■ The exercise
Reproduce verbatim the lines from the one containing "Click the Output scroll up arrow" through the last line, both included, and omit the pictures.

● ● ● ● ●

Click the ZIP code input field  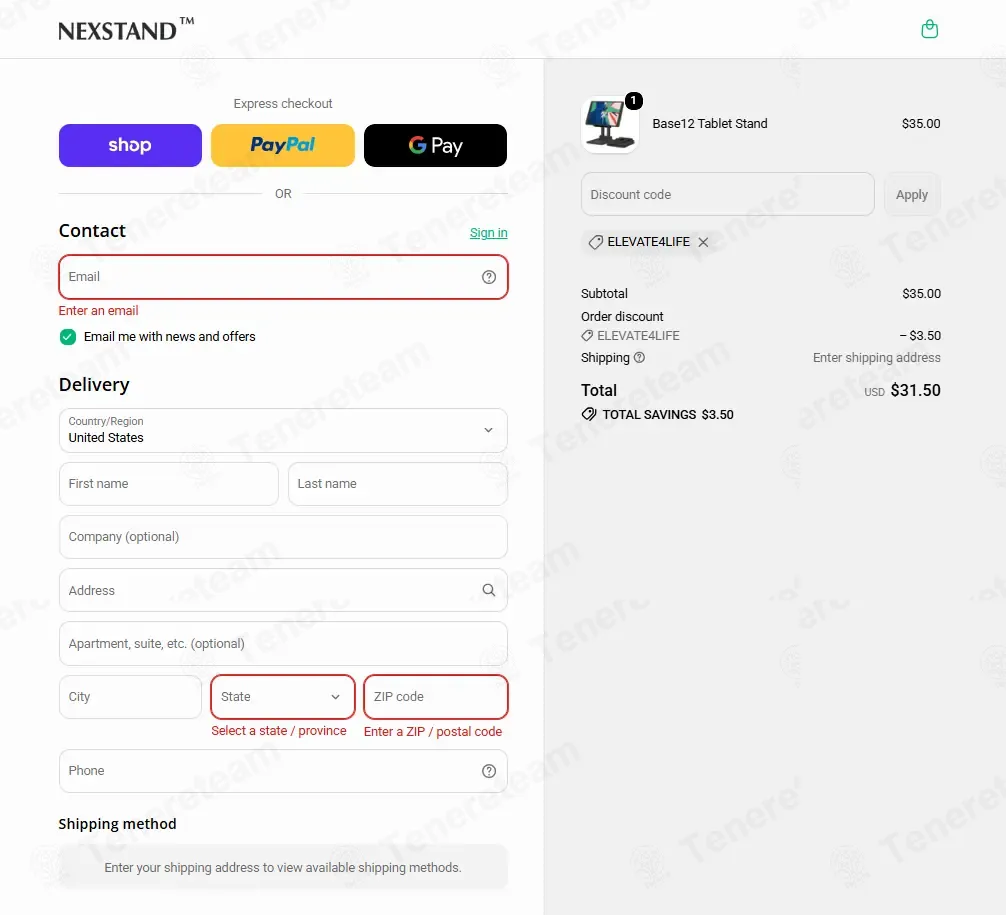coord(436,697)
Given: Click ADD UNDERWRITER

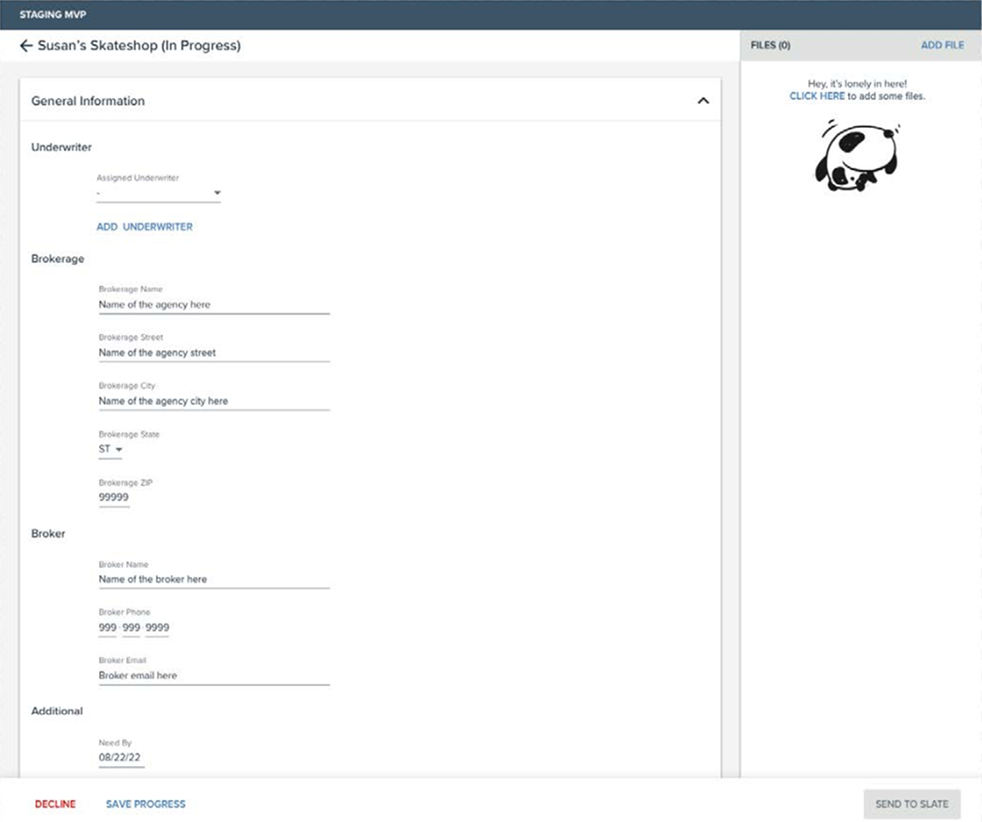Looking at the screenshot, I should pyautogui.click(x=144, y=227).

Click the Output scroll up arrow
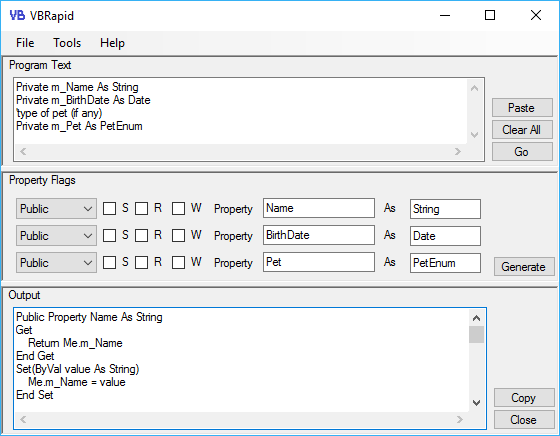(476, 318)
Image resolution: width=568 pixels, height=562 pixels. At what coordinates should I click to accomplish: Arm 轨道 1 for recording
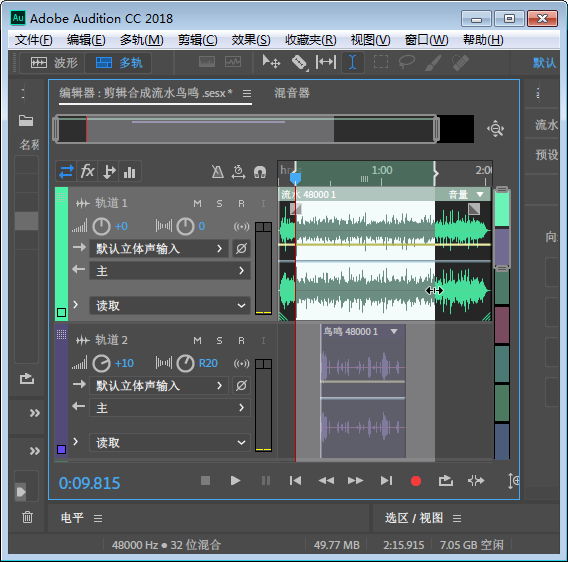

● ● ● ● ●

■ Solution for this exercise
Click the Output scroll up arrow
(476, 318)
Image resolution: width=568 pixels, height=562 pixels. At what coordinates should I click to accomplish: Arm 轨道 1 for recording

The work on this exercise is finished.